Since LNG is mainly shipped to countries where pipelines are not feasible, it is transported primarily over the water in specially insulated LNG tankers.
It is bought and sold both on long-term contracts and through “spot” buying.
Long-term LNG contracts typically last for 20-25 years and both the quantity and cost are fixed. The buyer is obliged to pay for the gas that has been delivered, whether or not they use all of it.
Spot buying, on the other hand, is “instantaneous”, bought on the same day at competitive prices. The highest bidder receives the shipment, and countries with the greatest demand are willing to pay whatever it takes to keep their energy supply secure.
With spot buying, a tanker may even be diverted mid-course to its destination. This tends to happen if an importer is experiencing some sort of crisis when demand jumps.

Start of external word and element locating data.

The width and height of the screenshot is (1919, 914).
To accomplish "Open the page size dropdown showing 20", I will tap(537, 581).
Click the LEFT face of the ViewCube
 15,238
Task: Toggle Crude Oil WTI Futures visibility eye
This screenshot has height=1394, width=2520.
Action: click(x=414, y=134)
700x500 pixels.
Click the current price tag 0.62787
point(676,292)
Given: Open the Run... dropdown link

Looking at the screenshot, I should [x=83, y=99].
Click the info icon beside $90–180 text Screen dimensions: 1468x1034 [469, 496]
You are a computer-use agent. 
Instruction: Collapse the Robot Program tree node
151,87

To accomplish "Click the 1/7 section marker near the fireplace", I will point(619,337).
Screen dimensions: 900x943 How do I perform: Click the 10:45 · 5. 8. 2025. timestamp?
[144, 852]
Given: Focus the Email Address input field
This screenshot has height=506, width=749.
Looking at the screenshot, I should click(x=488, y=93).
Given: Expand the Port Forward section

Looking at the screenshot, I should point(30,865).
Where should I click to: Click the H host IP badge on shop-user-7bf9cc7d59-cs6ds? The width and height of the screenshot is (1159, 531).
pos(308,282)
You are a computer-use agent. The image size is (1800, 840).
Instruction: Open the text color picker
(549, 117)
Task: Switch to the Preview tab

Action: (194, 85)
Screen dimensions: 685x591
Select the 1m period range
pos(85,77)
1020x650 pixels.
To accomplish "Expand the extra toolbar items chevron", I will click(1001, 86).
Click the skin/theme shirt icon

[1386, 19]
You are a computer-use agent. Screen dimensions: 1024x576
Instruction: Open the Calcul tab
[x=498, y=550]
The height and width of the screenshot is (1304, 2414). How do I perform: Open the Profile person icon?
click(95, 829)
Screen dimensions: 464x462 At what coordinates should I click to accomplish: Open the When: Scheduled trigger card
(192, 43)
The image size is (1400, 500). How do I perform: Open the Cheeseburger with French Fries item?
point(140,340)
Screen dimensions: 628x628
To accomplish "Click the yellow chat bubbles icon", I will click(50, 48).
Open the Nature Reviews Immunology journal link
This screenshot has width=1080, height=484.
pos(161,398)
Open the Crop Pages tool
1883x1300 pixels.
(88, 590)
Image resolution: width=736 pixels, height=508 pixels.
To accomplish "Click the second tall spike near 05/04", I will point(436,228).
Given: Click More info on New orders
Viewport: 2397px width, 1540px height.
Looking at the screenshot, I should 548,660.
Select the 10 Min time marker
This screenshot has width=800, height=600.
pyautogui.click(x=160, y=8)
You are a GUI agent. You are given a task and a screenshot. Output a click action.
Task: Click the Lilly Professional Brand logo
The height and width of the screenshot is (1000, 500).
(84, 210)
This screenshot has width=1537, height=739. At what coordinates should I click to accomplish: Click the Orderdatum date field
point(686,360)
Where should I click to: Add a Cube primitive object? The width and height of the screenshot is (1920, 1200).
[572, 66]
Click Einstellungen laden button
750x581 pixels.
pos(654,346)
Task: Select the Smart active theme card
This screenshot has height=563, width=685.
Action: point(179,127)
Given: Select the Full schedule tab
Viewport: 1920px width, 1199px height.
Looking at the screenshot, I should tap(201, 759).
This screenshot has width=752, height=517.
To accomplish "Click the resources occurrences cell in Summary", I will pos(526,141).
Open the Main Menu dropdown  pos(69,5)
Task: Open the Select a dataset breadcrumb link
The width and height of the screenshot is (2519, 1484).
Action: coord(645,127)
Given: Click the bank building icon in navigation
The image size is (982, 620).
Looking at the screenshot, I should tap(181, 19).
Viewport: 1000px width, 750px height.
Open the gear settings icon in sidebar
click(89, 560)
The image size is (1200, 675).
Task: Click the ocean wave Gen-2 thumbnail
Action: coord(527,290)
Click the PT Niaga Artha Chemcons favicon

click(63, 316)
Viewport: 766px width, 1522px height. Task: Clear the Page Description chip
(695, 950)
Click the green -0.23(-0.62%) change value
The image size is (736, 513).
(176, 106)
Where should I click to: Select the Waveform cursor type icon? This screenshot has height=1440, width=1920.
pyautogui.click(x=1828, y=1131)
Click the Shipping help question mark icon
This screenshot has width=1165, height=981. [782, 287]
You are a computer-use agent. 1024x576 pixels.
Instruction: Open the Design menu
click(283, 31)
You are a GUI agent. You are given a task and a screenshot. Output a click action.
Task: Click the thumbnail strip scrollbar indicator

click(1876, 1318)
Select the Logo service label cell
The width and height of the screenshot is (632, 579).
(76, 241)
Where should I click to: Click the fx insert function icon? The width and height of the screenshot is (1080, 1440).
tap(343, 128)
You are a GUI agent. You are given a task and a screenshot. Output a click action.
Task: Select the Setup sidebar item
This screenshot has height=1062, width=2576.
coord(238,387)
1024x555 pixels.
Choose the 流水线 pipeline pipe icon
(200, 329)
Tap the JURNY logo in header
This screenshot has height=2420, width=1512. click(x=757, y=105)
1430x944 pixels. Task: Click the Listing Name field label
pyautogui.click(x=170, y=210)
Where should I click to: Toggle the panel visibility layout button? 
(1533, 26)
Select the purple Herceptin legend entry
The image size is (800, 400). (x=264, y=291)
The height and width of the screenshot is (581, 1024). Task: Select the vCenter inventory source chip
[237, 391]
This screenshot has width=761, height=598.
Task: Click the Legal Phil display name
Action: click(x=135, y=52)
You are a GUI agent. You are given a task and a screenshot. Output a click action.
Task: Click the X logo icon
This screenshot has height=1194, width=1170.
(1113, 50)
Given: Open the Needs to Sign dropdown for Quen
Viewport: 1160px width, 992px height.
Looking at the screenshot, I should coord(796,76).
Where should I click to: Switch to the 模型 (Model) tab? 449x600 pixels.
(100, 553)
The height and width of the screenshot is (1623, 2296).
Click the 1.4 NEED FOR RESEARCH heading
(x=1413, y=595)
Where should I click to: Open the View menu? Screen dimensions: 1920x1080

They will offer a higher price for a shipment in order to divert the cargo to their shores. This is a rare occurrence but one that happens nonetheless.
There are currently 18 countries exporting LNG. Qatar, Australia, and Malaysia are the world’s biggest producers, and together they meet around 60% of global demand. Qatar has been holding on strongly to the position of the biggest exporter since 2006. In 2010 alone, they exported almost one-third of the world’s LNG. Australia looks to become the world’s number one LNG producer by the end of the year
Japan, China, and South Korea take the lead out of the 19 countries that import LNG. Japan became a major importer following the Fukushima nuclear disaster, which also led to Qatari exports increasing by 56% in 2011 over their last year’s levels.
The UK imports 13% of its gas via LNG tankers. The majority of the shipments come from Qatar, but in 2017, the UK also received cargoes from the US, Nigeria, the Dominican Republic, and Peru. In the last few months of 2017 and into 2018, LNG imports have reduced to one or two per month due to higher demand from countries such as China, India, South Korea, and Japan. Their demand is only expected to raise, especially since China and India are pushing heavily towards discouraging coal use.